Course[edit | edit source]

Trochlear nerve illustration


The trochlear nerve appears from the dorsal region of the brainstem around the level of caudal mesencephalon below the inferior colliculus, it winds ventrally around the brainstem and stretches forward to the eye through the subarachnoid space. It extends between the superior cerebellar and posterior cerebral arteries and penetrates the dura. It thereafter courses through the lateral wall of the cavernous sinus and joins three other cranial nerves – oculomotor nerve (CN III), abducens nerves (CN VI), as well as the first two branches of the trigeminal nerve (CN V), ophthalmic (V1) and maxillary (V2). They enter the orbit via the superior orbital fissure where the trochlear nerve supplies the superior oblique muscle. [3]
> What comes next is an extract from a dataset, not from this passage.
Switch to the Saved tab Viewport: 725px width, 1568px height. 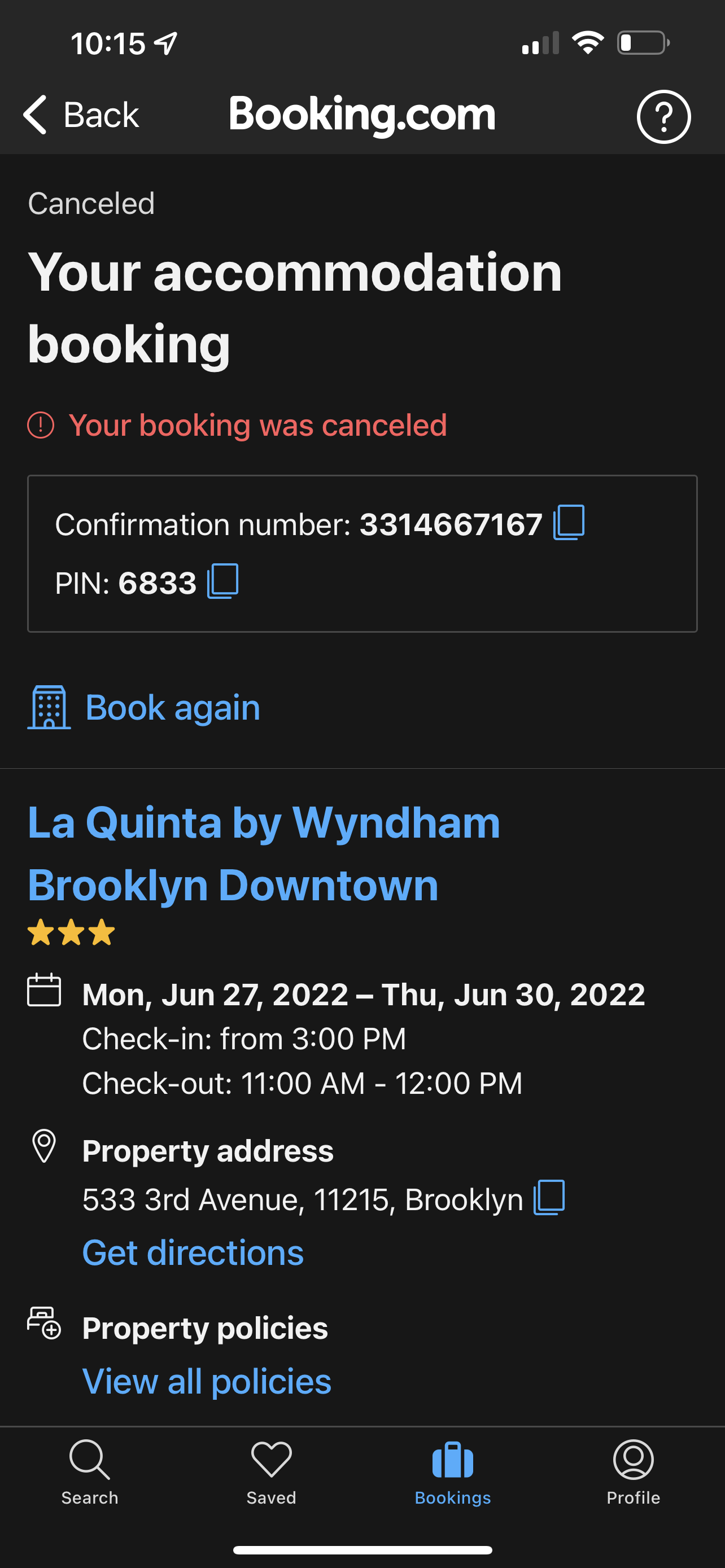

Function[edit | edit source]

The trochlear nerve transmits general somatic efferent impulses, which synapse in the skeletal fibers of the superior oblique muscle. The superior oblique muscles allow for depression, abduction, and medial rotation (intortion) of the eyeball. The superior oblique muscle's body is behind the eyeball, but its tendon (which is guided by the trochlea) approaches it from the front. The tendon attaches to the top (superior aspect) of the eyeball at a 51-degree angle to the eyeball's primary position (looking straight forward). As a result, the pull of the tendon has two components: a forward component that pulls the eyeball downward (depression), and a medial component that rotates the top of the eyeball toward the nose (intorsion). Depending on which way the eye is looking, the relative intensity of these two forces changes.

  • The force of depression rises when the eye is adducted (looking toward the nose).
  • The force of intorsion increases when the eye is abducted (looking away from the nose), whereas the force of depression diminishes.

Contraction of the superior oblique induces depression and intorsion in nearly equal proportions when the eye is in the primary position (seeing straight ahead). In summary, the superior oblique muscle causes:

  1. Eyeball depression, especially when the eye is adducted.
  2. Eyeball intorsion, especially when the eye is abducted.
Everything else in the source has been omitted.